Tuesday the NY Times published a story about the ongoing disaster at the Zaporizhzhia nuclear power plant in Ukraine. Russia took over the town and the area near the plant in March and apparently it was pure luck that a fire didn’t break out at one of the plant’s two operating reactors.

The danger at the Zaporizhzhia Nuclear Power Plant — a sprawl of cooling towers, nuclear reactors, machine rooms and radioactive waste storage sites — was actually graver than even those who worked there knew, in early March, just days after Russian forces invaded Ukraine.

A large caliber bullet had pierced an outer wall of Reactor No. 4 but, most worrying and not disclosed at the time, an artillery shell had struck an electrical transformer at Reactor No. 6, which was filled with flammable cooling oil, plant employees subsequently learned and told The New York Times. Both reactors were active.

“By happy coincidence, it didn’t burn,” said an engineer, Oleksiy, who insisted that his last name not be publicly disclosed out of security concerns.

Had a fire started it could have cut power to the operating reactor which would not have been able to run pumps necessary to keep the reactor from overheating. Later in the story we learn that within 90 minutes of losing power the reactor would be in danger of a meltdown.

Last week there was a report that Russia had told Russian employees not to show up for work on Friday which raised concern that they were about to do something dangerous. Nothing dramatic happened Friday but the Guardian is reporting today about fresh concerns that Russia is looking for an excuse to disconnect the reactor from the Ukrainian power grid.

Petro Kotin, the head of Ukraine’s atomic energy company, told the Guardian in an interview that Russian engineers had already drawn up a blueprint for a switch on the grounds of emergency planning should fighting sever remaining power connections.

“They presented [the plan] to [workers at] the plant, and the plant [workers] presented it to us. The precondition for this plan was heavy damage of all lines which connect Zaporizhzhia nuclear power plant to the Ukrainian system,” Kotin said in an interview on Ukraine’s independence day on Wednesday, with the country mostly locked down because of the threat of Russian attacks.

He fears that Russia’s military is now targeting those connections to make the emergency scenario a reality. Both Ukraine and Russia have accused each other of shelling the site.

“They just started doing that, they starting all the shelling, just to take out these lines,” Kotin said.

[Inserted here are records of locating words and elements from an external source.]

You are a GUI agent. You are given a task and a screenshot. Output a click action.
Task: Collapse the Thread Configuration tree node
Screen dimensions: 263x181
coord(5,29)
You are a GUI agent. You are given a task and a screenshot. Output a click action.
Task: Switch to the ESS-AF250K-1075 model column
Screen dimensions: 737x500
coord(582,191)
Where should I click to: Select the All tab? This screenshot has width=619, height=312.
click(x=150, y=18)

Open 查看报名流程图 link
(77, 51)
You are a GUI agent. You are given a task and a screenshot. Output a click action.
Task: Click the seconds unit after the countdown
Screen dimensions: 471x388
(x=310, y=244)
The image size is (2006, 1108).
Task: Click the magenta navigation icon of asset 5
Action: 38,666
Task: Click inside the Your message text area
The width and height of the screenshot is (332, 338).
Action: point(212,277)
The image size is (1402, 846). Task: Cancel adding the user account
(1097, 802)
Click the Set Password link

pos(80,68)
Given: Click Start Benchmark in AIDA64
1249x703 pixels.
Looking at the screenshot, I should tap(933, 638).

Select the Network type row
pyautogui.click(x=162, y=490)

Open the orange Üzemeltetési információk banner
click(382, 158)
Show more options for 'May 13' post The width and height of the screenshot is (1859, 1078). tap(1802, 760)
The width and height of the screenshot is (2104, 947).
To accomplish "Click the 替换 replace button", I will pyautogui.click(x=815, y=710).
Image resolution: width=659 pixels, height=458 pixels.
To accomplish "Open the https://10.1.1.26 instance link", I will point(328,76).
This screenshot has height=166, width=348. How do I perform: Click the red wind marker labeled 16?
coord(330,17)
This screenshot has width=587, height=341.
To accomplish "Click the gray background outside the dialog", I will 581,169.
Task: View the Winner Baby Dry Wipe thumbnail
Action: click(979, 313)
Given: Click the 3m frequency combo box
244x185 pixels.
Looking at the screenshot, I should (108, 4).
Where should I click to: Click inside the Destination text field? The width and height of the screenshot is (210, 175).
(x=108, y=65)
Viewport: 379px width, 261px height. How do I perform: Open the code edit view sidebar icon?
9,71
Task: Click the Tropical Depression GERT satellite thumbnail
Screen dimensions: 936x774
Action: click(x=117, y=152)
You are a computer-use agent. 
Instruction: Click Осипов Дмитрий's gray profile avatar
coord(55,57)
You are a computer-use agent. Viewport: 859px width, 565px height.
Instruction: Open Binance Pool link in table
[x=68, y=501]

Whatever the Russian plan is that may unfold next, the stress of waiting for the next potential disaster is the opposite of how nuclear plants are supposed to be run.

“The main condition for operating a nuclear plant is calm,” said Dmytro Gortenko, a human resources executive who worked in the plant’s administration building. “It should always be calm,” he continued. “Right up to having everything calm at home, in an employee’s home life. When a person is calm, he makes better decisions. In a state of tension or fear, a person makes mistakes.

Instead of that situation, workers now show up to work with Russian snipers positioned on top of the building. And people working at the plant sometimes just disappear.

“There was a case where a person was taken into the forest and they shot near him” in a mock execution, Mr. Gortenko said of a detainee’s ordeal he had heard about through relatives. “They had lists of people.”

“I personally know one man who went missing in March, and there is no information about him,” said Olha, the engineer. “Another man was taken to the commandant’s office for interrogation and beaten to death.”

Russia is courting disaster and, if something terribly happens, they will loudly blame it on the Ukrainians they’ve been beating, killing and abusing. The UN is making preparations for an IAEA visit to the plant but that could still be weeks off. Meanwhile, Russia just keeps lying.